“諸位都想好了麼?”宋魚的目光自每個人的臉上掃過。
“沒什麼,就是千軍萬馬,某家也要殺它個七進七出!”莫鐵的聲音鏗鏘有聲。其餘人都點了點頭,雖沒有說話,但每個人的目光都透出執着而堅定的光芒。
宋魚忽然一笑道:“你們何必都這麼嚴肅?好像此去都抱着殺身成仁的心態?其實以咱們這些人的實力,只要小心一些,突圍相信不是問題,現在我唯一擔心的是,段離既然誠心將咱們逼到和他決一死戰的地步,究竟安排了什麼樣的陰謀?咱們的實力,他一定已經摸得很清楚,但他卻好整以暇,絲毫沒有將大軍集結之意,顯然是有所倚仗,他的底牌究竟是什麼?不知名的危險纔是最會出乎咱們的意料,對於這一點,不知你們可有什麼好的應對之策?”

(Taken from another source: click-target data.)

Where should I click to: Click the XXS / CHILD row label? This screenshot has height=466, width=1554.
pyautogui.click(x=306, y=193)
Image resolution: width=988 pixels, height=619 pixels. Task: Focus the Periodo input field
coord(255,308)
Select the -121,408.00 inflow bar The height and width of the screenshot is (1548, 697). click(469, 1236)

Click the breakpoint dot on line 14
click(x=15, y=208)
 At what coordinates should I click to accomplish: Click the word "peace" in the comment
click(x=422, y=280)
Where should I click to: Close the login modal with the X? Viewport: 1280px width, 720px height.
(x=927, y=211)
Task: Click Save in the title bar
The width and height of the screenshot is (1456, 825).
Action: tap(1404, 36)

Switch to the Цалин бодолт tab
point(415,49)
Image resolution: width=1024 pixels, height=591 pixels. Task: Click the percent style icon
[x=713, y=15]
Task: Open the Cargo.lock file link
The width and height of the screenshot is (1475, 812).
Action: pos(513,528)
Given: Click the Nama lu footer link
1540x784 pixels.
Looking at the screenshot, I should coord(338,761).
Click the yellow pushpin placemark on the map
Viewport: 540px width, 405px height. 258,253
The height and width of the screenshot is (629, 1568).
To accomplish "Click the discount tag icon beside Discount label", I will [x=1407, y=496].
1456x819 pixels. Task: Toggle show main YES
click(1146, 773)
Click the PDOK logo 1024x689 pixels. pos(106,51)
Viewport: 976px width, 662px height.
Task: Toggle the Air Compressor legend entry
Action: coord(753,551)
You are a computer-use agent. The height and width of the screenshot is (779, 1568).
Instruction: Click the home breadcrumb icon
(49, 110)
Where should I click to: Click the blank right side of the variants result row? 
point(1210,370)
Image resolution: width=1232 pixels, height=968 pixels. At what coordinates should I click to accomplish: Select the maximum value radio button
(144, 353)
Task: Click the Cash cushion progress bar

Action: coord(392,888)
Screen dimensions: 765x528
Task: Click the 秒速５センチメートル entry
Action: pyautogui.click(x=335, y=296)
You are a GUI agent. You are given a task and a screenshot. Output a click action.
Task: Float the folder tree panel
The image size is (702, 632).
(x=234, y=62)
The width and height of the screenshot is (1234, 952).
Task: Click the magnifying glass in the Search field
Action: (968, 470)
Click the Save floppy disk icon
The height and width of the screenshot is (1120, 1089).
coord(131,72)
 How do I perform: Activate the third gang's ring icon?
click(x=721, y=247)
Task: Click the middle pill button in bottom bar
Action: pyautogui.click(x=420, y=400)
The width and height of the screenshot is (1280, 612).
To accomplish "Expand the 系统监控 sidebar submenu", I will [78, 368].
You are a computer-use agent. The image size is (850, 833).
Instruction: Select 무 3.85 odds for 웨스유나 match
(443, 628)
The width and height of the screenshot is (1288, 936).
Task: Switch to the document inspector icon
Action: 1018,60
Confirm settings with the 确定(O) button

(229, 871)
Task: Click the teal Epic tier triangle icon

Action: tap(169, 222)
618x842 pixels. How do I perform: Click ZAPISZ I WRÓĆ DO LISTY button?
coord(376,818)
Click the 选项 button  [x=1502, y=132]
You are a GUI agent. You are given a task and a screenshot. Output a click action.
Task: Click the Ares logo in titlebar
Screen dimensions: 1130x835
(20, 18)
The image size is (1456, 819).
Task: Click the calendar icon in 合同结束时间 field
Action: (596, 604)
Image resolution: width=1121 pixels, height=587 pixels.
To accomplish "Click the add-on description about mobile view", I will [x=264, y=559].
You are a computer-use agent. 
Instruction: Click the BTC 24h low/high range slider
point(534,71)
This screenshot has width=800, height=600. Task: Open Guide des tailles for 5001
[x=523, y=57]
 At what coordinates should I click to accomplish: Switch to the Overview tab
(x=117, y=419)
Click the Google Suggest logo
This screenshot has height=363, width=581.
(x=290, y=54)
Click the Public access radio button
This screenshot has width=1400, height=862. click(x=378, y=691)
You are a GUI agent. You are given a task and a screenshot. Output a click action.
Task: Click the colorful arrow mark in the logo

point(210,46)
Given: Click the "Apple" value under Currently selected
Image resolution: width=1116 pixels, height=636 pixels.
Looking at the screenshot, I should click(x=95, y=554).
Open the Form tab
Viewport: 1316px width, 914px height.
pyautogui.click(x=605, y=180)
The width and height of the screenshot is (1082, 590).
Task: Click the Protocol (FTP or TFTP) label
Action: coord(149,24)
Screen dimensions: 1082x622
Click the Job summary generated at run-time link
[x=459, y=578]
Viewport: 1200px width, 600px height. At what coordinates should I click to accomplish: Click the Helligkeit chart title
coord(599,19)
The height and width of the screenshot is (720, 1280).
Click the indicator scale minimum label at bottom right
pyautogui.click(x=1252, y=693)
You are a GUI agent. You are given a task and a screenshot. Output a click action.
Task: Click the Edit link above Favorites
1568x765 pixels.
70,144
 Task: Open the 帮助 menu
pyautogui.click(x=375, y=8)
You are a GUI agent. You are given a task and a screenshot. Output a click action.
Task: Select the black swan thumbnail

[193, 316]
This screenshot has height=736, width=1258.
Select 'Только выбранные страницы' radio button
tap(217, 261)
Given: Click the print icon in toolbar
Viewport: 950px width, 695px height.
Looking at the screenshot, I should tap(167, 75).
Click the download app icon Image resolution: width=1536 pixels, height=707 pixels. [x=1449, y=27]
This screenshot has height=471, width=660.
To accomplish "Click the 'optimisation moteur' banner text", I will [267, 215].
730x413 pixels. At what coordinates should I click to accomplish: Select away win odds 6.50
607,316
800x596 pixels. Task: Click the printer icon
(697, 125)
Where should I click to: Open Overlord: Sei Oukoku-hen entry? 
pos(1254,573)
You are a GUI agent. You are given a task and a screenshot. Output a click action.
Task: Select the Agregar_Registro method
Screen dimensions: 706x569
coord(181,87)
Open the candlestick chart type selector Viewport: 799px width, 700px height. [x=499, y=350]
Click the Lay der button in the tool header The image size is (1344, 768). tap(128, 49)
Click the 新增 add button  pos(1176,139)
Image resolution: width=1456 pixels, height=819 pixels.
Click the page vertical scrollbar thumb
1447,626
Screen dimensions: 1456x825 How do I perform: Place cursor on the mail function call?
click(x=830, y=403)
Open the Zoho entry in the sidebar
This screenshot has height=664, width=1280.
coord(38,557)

“某家只管殺人,計策的事就由你們商討好了!”莫鐵說着走向一株樹下,準備閉目養神。
“呵呵,鐵兄想要休息的話,咱們不如回到營地豈不更好?”
“怎麼,今夜咱們不去麼?”莫鐵剛要閉上眼睛,聞言詫聲問道。
搖了搖頭,宋魚道:“既然他們料到咱們這幾日定會去襲寨,那爲何咱們就不能讓他們多等幾天?俗話說:一而盛,再而衰,三而竭。咱們爲何不讓他們緊鑼密鼓的每日都做些準備?而且,那些逃回去的士兵相信也會禁不住替我們宣揚一下的,時間一久,其軍心必受影響,對咱們也更有利一些!”
“可是你不是想盡快趕回京城麼?難道鐵大人他?”
“我仔細想過了,他們若是真要對鐵大人動手的話,現在回去也已經遲了。況且已鐵大人在朝中的威望,即使是皇上要動他也要深思熟慮才行!因此,咱們現在最重要的是將眼前之危化解,咱們此去並不是要博一個什麼留芳千古的機會,而是要以最小的損失達到瓦解他們的目的,我希望諸位都能夠平安歸來!”宋魚話音一頓,接着道:“段離此人野心太大,留之終是禍患!若有機會,此人便留給宋某吧!”宋魚的臉色很平靜,但衆人從他的語氣中依然能夠聽出他胸中那激盪澎湃的無法平靜的心緒,畢竟段離身爲王爺,還沒有公然造反,宋魚若是將他擒殺,即使是擁有‘平亂戒’在手,到時也必然引起一股軒然大波。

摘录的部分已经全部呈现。